K.I K.I - 1 month ago 6
SQL Question

Oracle, how to remove almost same rows from the table

Over the years a few duplicates were added to our data tables as a result of spelling mistakes. So for example someone misspelled the name and instead of O'leary wrote Oleary. Our system thinks its a totally different name and does not complain about it, however in most cases its the same contact entered twice(I didn't build this system).

Now what I want to do is remove all of these duplicates, but I am having hard time building a query to display them all. I did experiment with UTL_MATCH and wrote a query that would return all similar names if I supply the name.
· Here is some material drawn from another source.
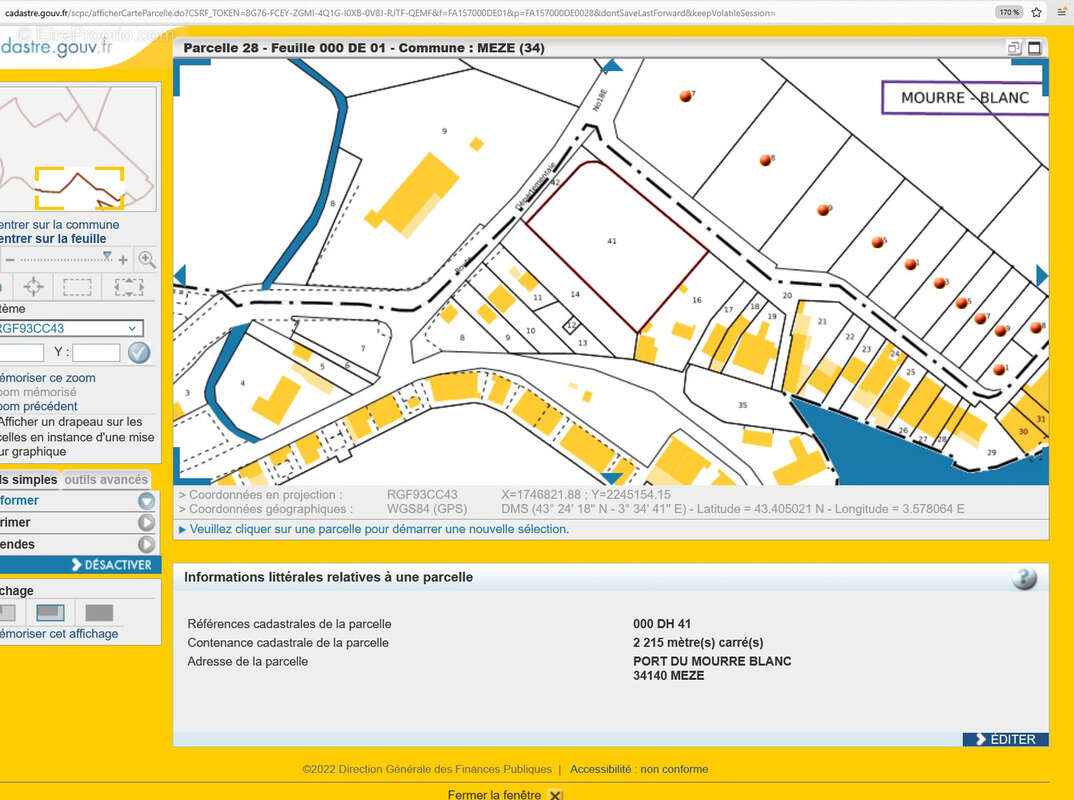Expand the last simple tools section arrow

click(x=147, y=545)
select first_name from customers
where UTL_MATCH.edit_distance_similarity(first_name,'Oleary') > 60
order by first_name;


However I would like to build a query that would automatically return all possible duplicates without having to supply the name. Could anyone point me in the correct direction please?

Answer

Something like this would technically work.

select c1.first_name, c2.first_name
  from customers c1
       cross join customers c2
 where utl_match.edit_distance_similarity( c1.first_name, c2.first_name ) > 60
 order by c1.first_name

However, it would be extremely slow unless your customers table happens to be very (very) small since you're comparing every row in the customers table against every other row in the table (and your edit distance similarity cut-off is pretty low). In order to make that faster, you're probably going to have to make assumptions about your data or do something else that can be a preliminary filter. For example, if you assume that any duplicates start with the same first character or the same first few characters ignoring punctuation, then you can dramatically decrease the number of pairs that need to be matched at the risk of missing the fact that "Kustin" may be a typo duplicate of "Justin" where the first character is different. Requiring that c2.customer_id > c1.customer_id would be another reasonable filter to consider assuming that you don't need every pair duplicated (i.e. a "Kustin/ Justin" row can exist without the equivalent "Justin/ Kustin" row).